## Makale
-*-*-

Her başkan bir tepeye çıktı. Muhtar onların çıkışlarını haber alınca birisiyle alelacele İbrahim bin Eşter'e haber gönderdi. Bu kişi Sabat'ta O'na yetişti ve çabucak geri dönmesini bildirdi. Muhtar bu arada da onlara şöyle haber gönderdi: "İstediğinizi bana bildiriniz, ben nasıl arzu ediyorsanız onu öylece yapacağım." O'na şöyle dediler: "Bizi bırakıp gitmeni istiyoruz. Sen İbnu'l-Hanefiyye'nin seni gönderdiğini yalan yere iddia ettin. Gerçekten o seni göndermiş değildir." Muhtar buna: "O halde siz O'na bir heyet gönderin, ben de bir heyet göndereceğim. Sonra bu konu ayan beyan belli oluncaya kadar bekleyin." teklifi ile karşılık verdi. Bununla İbrahim bin Ester geri dönünceye kadar zaman kazanmak istiyordu. Aynı zamanda Muhtar arkadaşlarına emir vererek hiç bir saldırıda bulunmamalarını söyledi. Küfe halkı şehre giren bütün yol ağızlarını tutmuş olduklarından çok az bir şey dışında onlara hiç bir şey ulaşamıyordu. Abdullah bin Sebi meydana çıkınca Şakiroğulları O'nunla çetin bir şekilde çarpıştılar. Daha sonra Cuşemli Ukbe bin Tarİk gelip onlarla çarpıştı ve kısa bir süre sonra Abdullah'ı ellerinden kurtarabildi. Daha sonra Ukbe Şemir'le birlikte yanında Kays Aylanlılar da olduğu halde ve Abdullah bin Sebi de Yemenlilerle birlikte Sebi' Tepesi'ne gittiler.

-*-*-

## Veri Kesiti
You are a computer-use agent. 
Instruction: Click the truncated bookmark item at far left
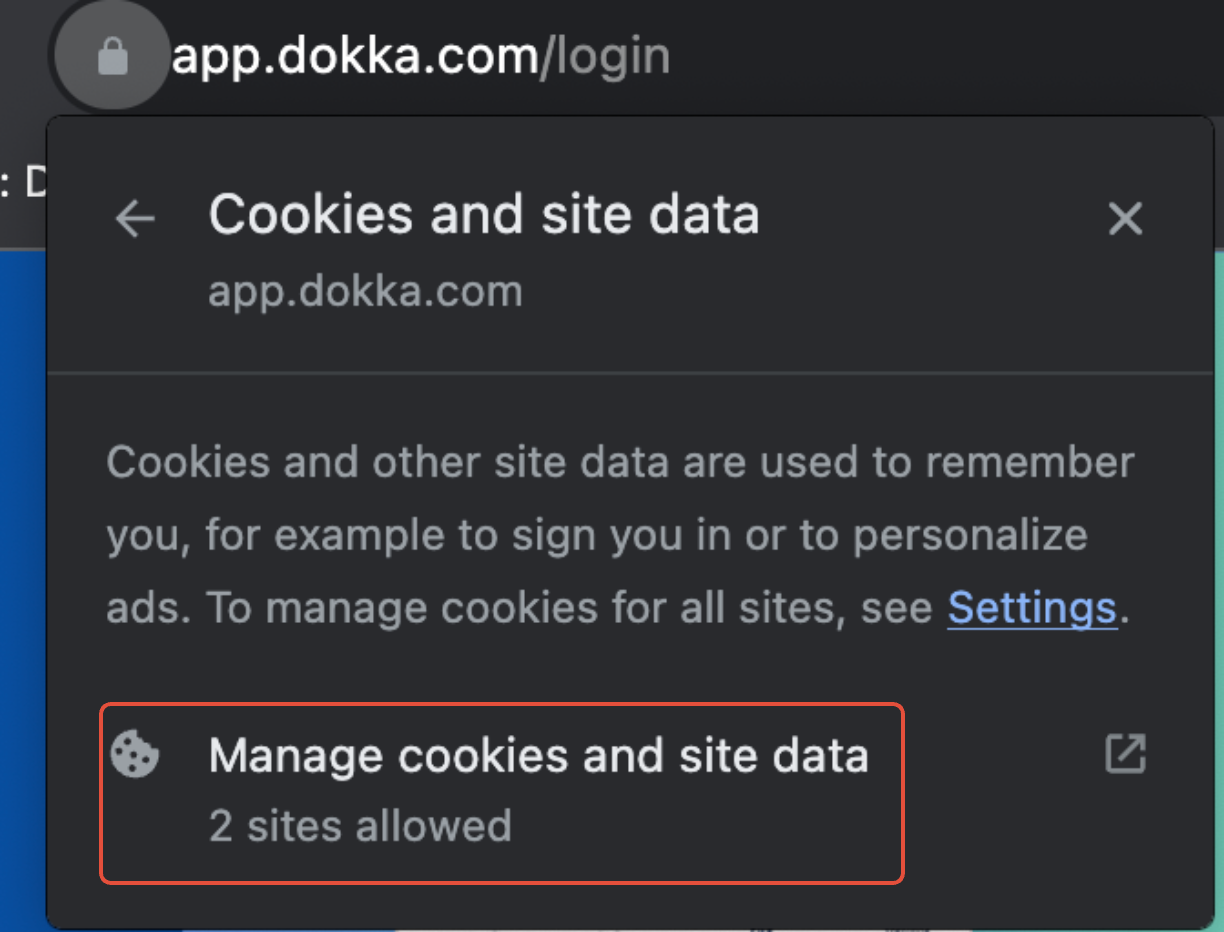pos(20,184)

-*-*-

## İstenen Görev 1
Makaleye göre Muhtar'ın gönderdiği kişi İbrahim bin Eşter'e nerede yetişti?
## İstenen Görev 2
Muhtar ile Küfe halkı arasındaki çatışmayı anlatan makaleyi son cümlesinden sonra sürdürün.
Bu görevlerde verilerin hiçbir rolü yoktur.

## Sonuç 1
Sabat'ta.

## Sonuç 2
 

Muhtar'ın elçisi yola koyulup aynı günün akşamı İbn Eşter'e ulaşınca İbn Eşter o akşam geri döndü ve karanlığın bastığı yerde konaklayıp, arkadaşlarıyla birlikte akşam yemeğini yedi. Kısa bir süre atlarını da dinlendirdikten sonra bütün gece ve ertesi gün ikindi vaktine kadar yollarına devam ettiler. O gece arkadaşlarının kuvvetli olanlarıyla birlikte mescitte kaldı. Yemen halkı Sebi' Tepesi'nde toplandığı sırada namaz vakti girdi. Yemenlilerin her bir başkanı diğerinin önüne geçip onun namaz kıldırmasını hoş karşılamadığından Abdurrahman bin Mihnef: "İşte bu ihtilafın başlangıcıdır. Haydi, öne hepinizin hoşnut olduğu, Kur'an'ı okuyanların efendisi olan Rifa'a bin Şeddad el-Beceli'yi geçiriniz." diye teklifte bulundu. Onlar da O'nun bu teklifine göre hareket ettiler Rifa'a çarpışmalar başlayıncaya kadar onlara namaz kıldırmağa devam etti.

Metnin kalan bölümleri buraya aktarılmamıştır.